[MATERIAL PROVIDED]

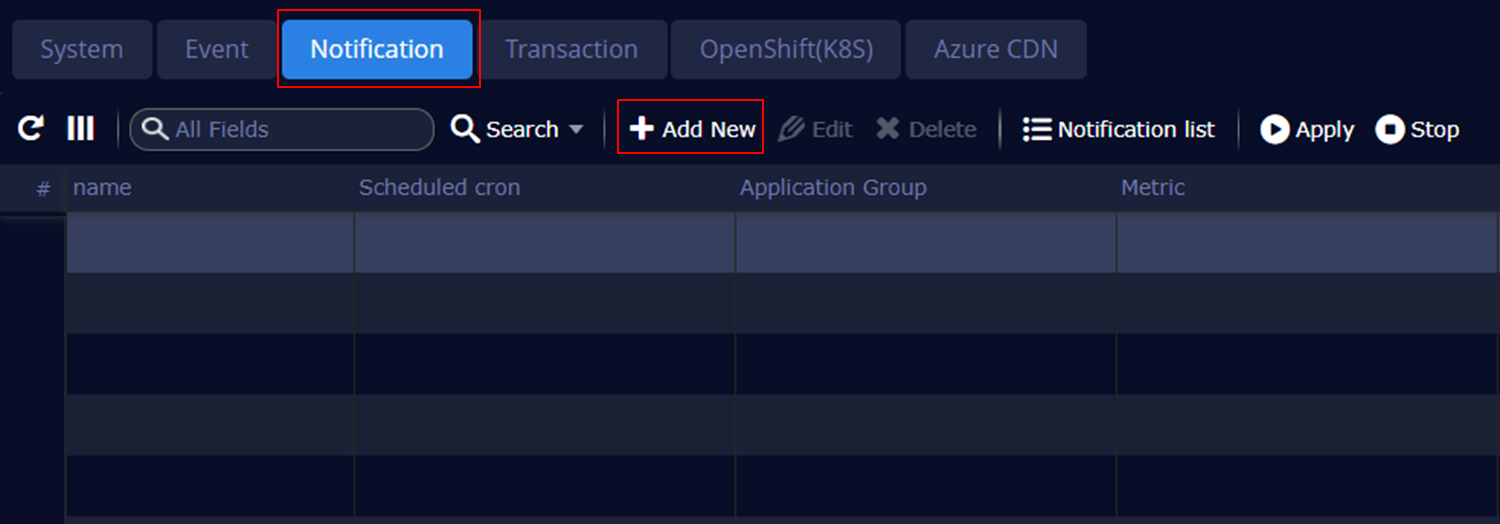The height and width of the screenshot is (524, 1500).
Task: Click the refresh reload icon
Action: (31, 129)
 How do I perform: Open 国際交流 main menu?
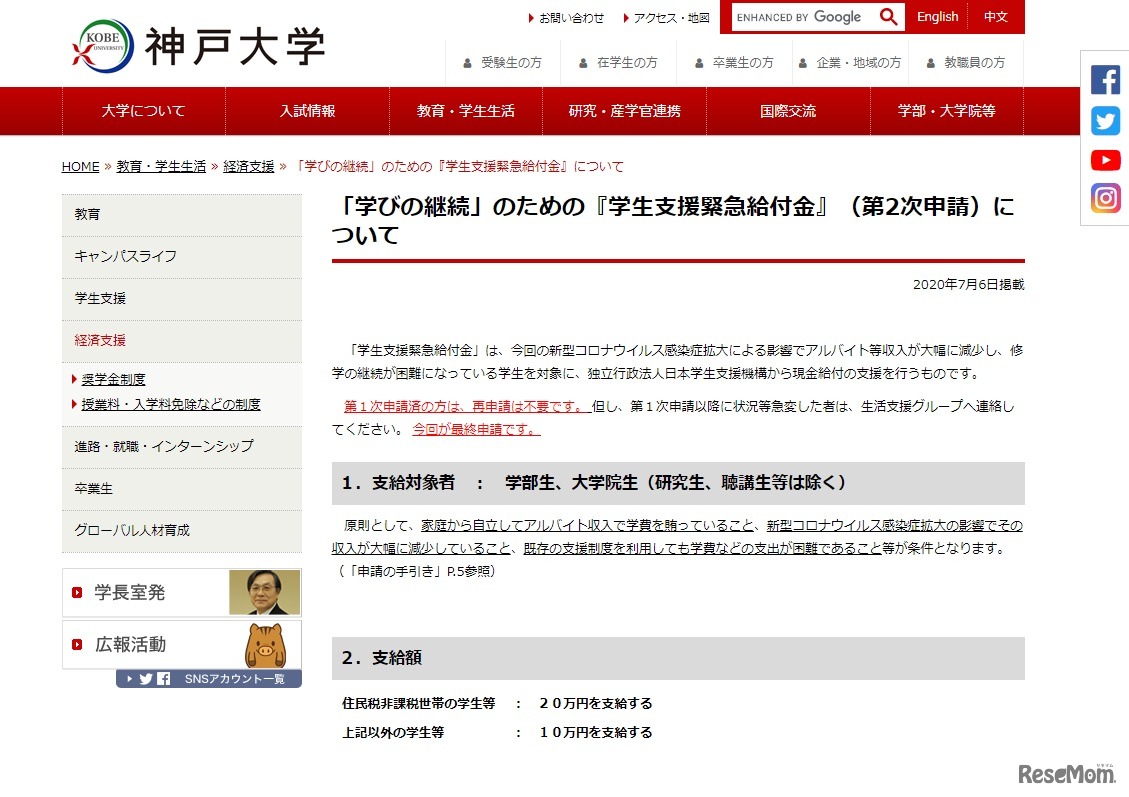787,111
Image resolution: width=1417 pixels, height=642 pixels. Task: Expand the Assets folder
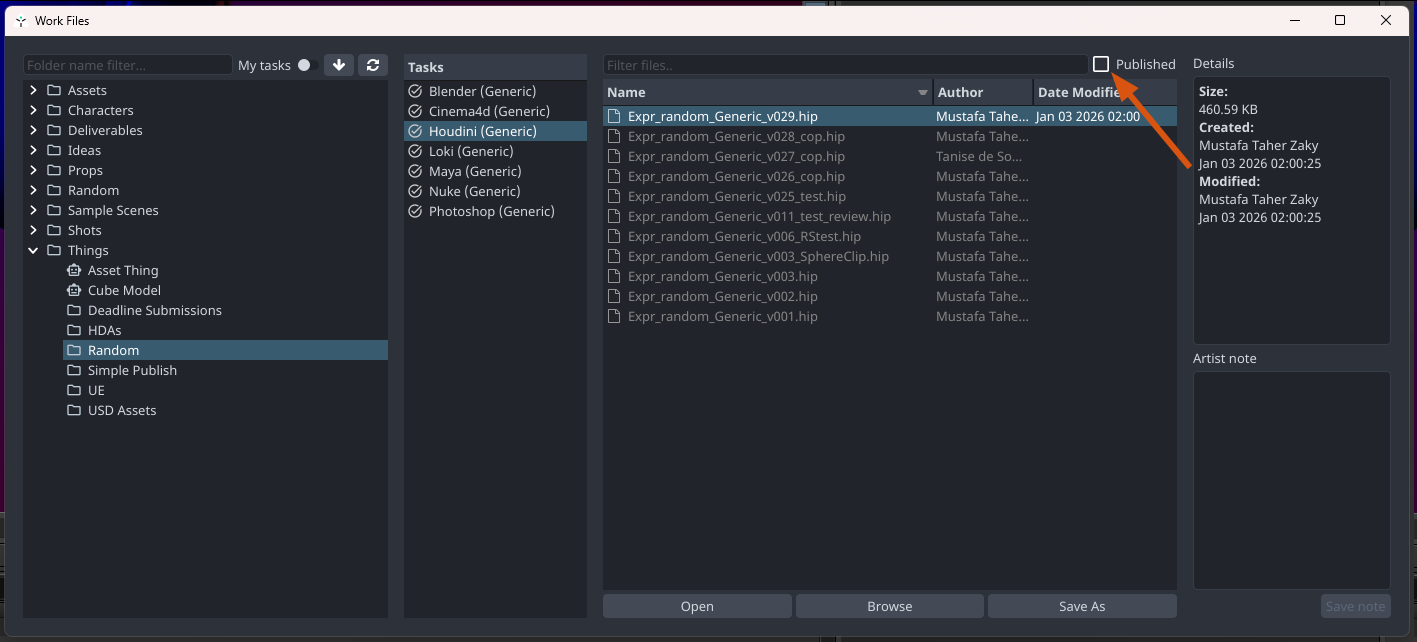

[/MATERIAL PROVIDED]

TASK DETAILS:
Reproduce the lines from the one with "How do I perform: Open 国際交流 main menu?" through the end of the data, keeping both end lines, adding nothing, and dropping any pictures.

RESPONSE:
 How do I perform: Open 国際交流 main menu?
787,111
Image resolution: width=1417 pixels, height=642 pixels. Task: Expand the Assets folder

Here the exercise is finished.